13:23But his wife answered him: Yf the LORDE wolde haue slaine vs, he had not receaued the burtnofferynge and meatofferynge of oure handes: nether had he shewed vs all these thinges, ner letten vs heare soch as is now come to passe.
13:24And the woman broughte forth a sonne, and called his name Samson. And the childe grewe, and the LORDE blessed him.
13:25And the sprete of the LORDE begane to be wt him in the tentes of Dan, betwene Zarga and Esthaol.
Coverdale Bible 1535

Coverdale Bible 1535

The Coverdale Bible, compiled by Myles Coverdale and published in 1535, was the first complete English translation of the Bible to contain both the Old and New Testament and translated from the original Hebrew and Greek. The later editions (folio and quarto) published in 1539 were the first complete Bibles printed in England. The 1539 folio edition carried the royal license and was, therefore, the first officially approved Bible translation in English.

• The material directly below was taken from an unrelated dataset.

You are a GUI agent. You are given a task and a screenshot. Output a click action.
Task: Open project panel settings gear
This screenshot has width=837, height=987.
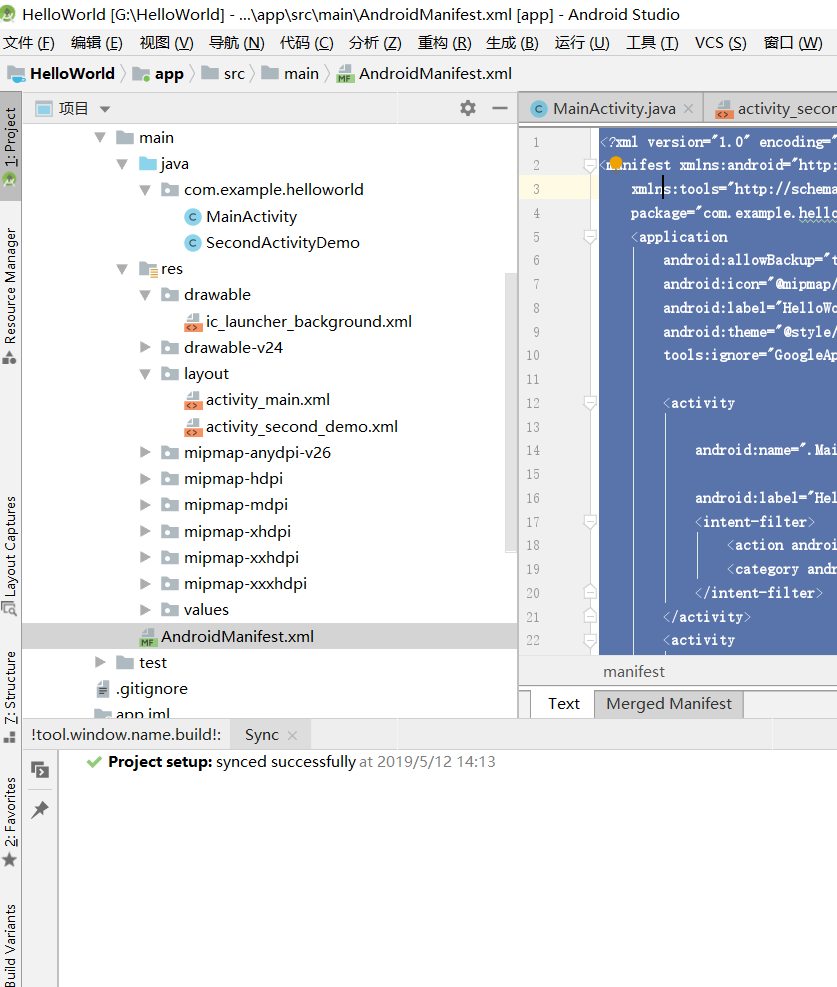click(x=468, y=108)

Tyndale never had the satisfaction of completing his English Bible; but during his imprisonment, he may have learned that a complete translation, based largely upon his own, had actually been produced. The credit for this achievement, the first complete printed English Bible, is due to Miles Coverdale (1488-1569), afterward bishop of Exeter (1551-1553).

The details of its production are obscure. Coverdale met Tyndale in Hamburg, Germany in 1529, and is said to have assisted him in the translation of the Pentateuch. His own work was done under the patronage of Oliver Cromwell, who was anxious for the publication of an English Bible; and it was no doubt forwarded by the action of Convocation, which, under Archbishop Cranmer's leading, had petitioned in 1534 for the undertaking of such a work.

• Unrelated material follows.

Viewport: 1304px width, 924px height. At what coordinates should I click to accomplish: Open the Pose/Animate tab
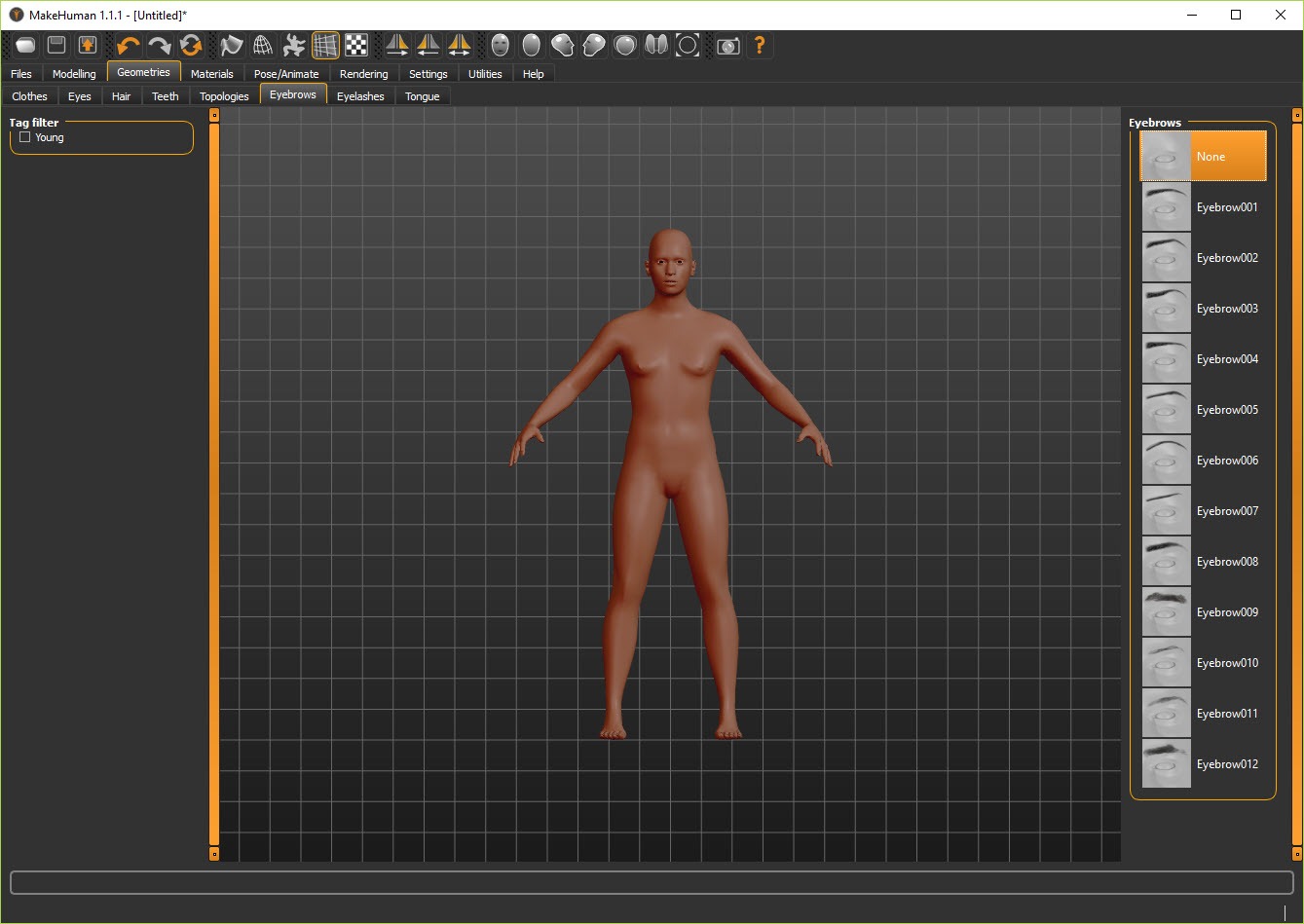[x=286, y=74]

Coverdale's Bible was probably printed by Froschover in Zurich, Switzerland and was published at the end of 1535, with a dedication to Henry VIII. By this time, the conditions were more favorable to a Protestant Bible than they had been in 1525. Henry had finally broken with the Pope and had committed himself to the principle of an English Bible. Coverdale's work was accordingly tolerated by authority, and when the second edition of it appeared in 1537 (printed by an English printer, Nycolson of Southwark), it bore on its title-page the words, "Set forth with the King's most gracious license." In licensing Coverdale's translation, King Henry probably did not know how far he was sanctioning the work of Tyndale, which he had previously condemned.

In the New Testament, in particular, Tyndale's version is the basis of Coverdale's, and to a somewhat less extent this is also the case in the Pentateuch and Jonah; but Coverdale revised the work of his predecessor with the help of the Zurich German Bible of Zwingli and others (1524-1529), a Latin version by Pagninus, the Vulgate, and Luther. In his preface, he explicitly disclaims originality as a translator, and there is no sign that he made any noticeable use of the Greek and Hebrew; but he used the available Latin, German, and English versions with judgment. In the parts of the Old Testament which Tyndale had not published he appears to have translated mainly from the Zurich Bible. [Coverdale's Bible of 1535 was reprinted by Bagster, 1838.]

In one respect Coverdale's Bible was groundbreaking, namely, in the arrangement of the books of the. It is to Tyndale's example, no doubt, that the action of Coverdale is due. His Bible is divided into six parts -- (1) Pentateuch; (2) Joshua -- Esther; (3) Job -- "Solomon's Balettes" (i.e. Canticles); (4) Prophets; (5) "Apocrypha, the books and treatises which among the fathers of old are not reckoned to be of like authority with the other books of the Bible, neither are they found in the canon of the Hebrew"; (6) the New Testament. This represents the view generally taken by the Reformers, both in Germany and in England, and so far as concerns the English Bible, Coverdale's example was decisive.